■ **What to produce**
In the data below, find the line that contains "Click the code minimap thumbnail" and the line that contains "Task: Collapse left". Copy both, plus every line between them, exactly.

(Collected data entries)
····················

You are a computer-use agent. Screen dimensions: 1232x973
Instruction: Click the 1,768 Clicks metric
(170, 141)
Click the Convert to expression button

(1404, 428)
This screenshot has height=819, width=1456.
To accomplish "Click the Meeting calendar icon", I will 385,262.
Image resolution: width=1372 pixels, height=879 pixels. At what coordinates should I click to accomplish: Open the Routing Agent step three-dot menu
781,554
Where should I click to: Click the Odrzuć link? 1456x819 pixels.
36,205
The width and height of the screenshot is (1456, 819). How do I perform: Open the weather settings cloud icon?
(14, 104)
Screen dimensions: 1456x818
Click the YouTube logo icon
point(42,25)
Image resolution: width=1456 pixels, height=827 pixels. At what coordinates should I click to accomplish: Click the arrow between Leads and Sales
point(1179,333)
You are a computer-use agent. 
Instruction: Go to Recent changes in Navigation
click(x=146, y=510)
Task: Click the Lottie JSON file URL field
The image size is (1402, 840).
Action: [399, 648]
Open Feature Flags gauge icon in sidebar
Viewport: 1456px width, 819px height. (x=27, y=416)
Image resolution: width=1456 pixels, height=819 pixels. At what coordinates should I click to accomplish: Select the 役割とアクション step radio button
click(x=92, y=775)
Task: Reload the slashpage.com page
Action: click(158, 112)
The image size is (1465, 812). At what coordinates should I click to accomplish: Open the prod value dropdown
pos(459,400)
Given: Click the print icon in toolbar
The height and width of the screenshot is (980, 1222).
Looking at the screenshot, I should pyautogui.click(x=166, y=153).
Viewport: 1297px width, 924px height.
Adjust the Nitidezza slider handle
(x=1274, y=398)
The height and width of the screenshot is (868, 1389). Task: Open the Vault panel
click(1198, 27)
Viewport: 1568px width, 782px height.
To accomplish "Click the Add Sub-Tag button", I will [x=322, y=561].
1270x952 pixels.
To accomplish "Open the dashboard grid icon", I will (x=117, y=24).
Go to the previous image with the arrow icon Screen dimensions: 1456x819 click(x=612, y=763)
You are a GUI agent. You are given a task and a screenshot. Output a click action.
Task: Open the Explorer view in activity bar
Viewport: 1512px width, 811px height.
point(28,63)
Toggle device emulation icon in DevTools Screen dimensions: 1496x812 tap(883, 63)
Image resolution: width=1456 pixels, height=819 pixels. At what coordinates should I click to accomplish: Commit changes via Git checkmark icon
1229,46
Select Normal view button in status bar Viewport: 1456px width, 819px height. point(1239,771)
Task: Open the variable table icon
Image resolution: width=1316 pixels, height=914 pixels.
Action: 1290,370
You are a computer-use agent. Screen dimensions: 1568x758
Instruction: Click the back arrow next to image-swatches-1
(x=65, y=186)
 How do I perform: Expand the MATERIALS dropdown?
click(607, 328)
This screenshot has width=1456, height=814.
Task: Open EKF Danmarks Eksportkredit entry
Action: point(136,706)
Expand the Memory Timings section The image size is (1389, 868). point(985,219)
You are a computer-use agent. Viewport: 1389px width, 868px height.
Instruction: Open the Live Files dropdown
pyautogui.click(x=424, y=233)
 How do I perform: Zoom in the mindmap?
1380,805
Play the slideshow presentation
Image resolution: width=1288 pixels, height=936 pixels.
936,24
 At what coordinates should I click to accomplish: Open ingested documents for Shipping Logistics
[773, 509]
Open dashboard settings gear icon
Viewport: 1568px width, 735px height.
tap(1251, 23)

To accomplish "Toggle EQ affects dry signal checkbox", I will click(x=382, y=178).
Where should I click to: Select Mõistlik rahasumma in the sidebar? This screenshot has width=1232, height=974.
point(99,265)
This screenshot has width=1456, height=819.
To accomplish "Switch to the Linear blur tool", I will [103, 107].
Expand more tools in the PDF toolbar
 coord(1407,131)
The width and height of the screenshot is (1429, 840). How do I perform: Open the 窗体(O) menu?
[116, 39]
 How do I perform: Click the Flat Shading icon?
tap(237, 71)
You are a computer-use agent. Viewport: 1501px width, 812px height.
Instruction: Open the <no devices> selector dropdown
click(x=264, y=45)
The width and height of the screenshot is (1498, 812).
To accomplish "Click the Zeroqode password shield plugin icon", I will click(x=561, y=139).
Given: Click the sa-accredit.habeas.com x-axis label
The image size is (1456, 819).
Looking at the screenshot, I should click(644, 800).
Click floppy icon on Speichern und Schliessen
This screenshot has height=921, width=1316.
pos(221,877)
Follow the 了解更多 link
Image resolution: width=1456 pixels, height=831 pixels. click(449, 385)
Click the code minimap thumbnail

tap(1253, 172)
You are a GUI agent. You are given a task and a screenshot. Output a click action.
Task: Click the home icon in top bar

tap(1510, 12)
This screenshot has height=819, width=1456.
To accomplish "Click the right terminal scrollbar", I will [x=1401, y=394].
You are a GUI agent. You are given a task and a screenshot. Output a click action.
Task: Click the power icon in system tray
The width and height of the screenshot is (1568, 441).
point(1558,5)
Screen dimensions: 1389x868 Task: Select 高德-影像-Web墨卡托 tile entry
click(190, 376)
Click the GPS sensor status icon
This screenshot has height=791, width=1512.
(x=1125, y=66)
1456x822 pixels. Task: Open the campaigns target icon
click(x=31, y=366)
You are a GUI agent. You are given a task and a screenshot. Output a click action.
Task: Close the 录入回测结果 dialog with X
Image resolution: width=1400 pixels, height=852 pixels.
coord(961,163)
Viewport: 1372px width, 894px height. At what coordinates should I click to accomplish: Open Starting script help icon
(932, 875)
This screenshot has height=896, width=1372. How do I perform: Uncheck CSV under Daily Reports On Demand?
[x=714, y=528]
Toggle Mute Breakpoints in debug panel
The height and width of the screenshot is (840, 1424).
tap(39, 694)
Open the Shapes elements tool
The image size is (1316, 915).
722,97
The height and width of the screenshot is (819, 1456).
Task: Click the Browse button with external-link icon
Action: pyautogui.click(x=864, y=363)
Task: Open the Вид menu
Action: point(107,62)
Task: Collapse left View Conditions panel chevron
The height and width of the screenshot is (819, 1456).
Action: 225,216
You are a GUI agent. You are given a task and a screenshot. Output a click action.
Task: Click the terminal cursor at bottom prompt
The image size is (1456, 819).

····················

■ **Answer space**
Click the code minimap thumbnail

tap(1253, 172)
You are a GUI agent. You are given a task and a screenshot. Output a click action.
Task: Click the home icon in top bar

tap(1510, 12)
This screenshot has height=819, width=1456.
To accomplish "Click the right terminal scrollbar", I will [x=1401, y=394].
You are a GUI agent. You are given a task and a screenshot. Output a click action.
Task: Click the power icon in system tray
The width and height of the screenshot is (1568, 441).
point(1558,5)
Screen dimensions: 1389x868 Task: Select 高德-影像-Web墨卡托 tile entry
click(190, 376)
Click the GPS sensor status icon
This screenshot has height=791, width=1512.
(x=1125, y=66)
1456x822 pixels. Task: Open the campaigns target icon
click(x=31, y=366)
You are a GUI agent. You are given a task and a screenshot. Output a click action.
Task: Close the 录入回测结果 dialog with X
Image resolution: width=1400 pixels, height=852 pixels.
coord(961,163)
Viewport: 1372px width, 894px height. At what coordinates should I click to accomplish: Open Starting script help icon
(932, 875)
This screenshot has height=896, width=1372. How do I perform: Uncheck CSV under Daily Reports On Demand?
[x=714, y=528]
Toggle Mute Breakpoints in debug panel
The height and width of the screenshot is (840, 1424).
tap(39, 694)
Open the Shapes elements tool
The image size is (1316, 915).
722,97
The height and width of the screenshot is (819, 1456).
Task: Click the Browse button with external-link icon
Action: pyautogui.click(x=864, y=363)
Task: Open the Вид menu
Action: point(107,62)
Task: Collapse left View Conditions panel chevron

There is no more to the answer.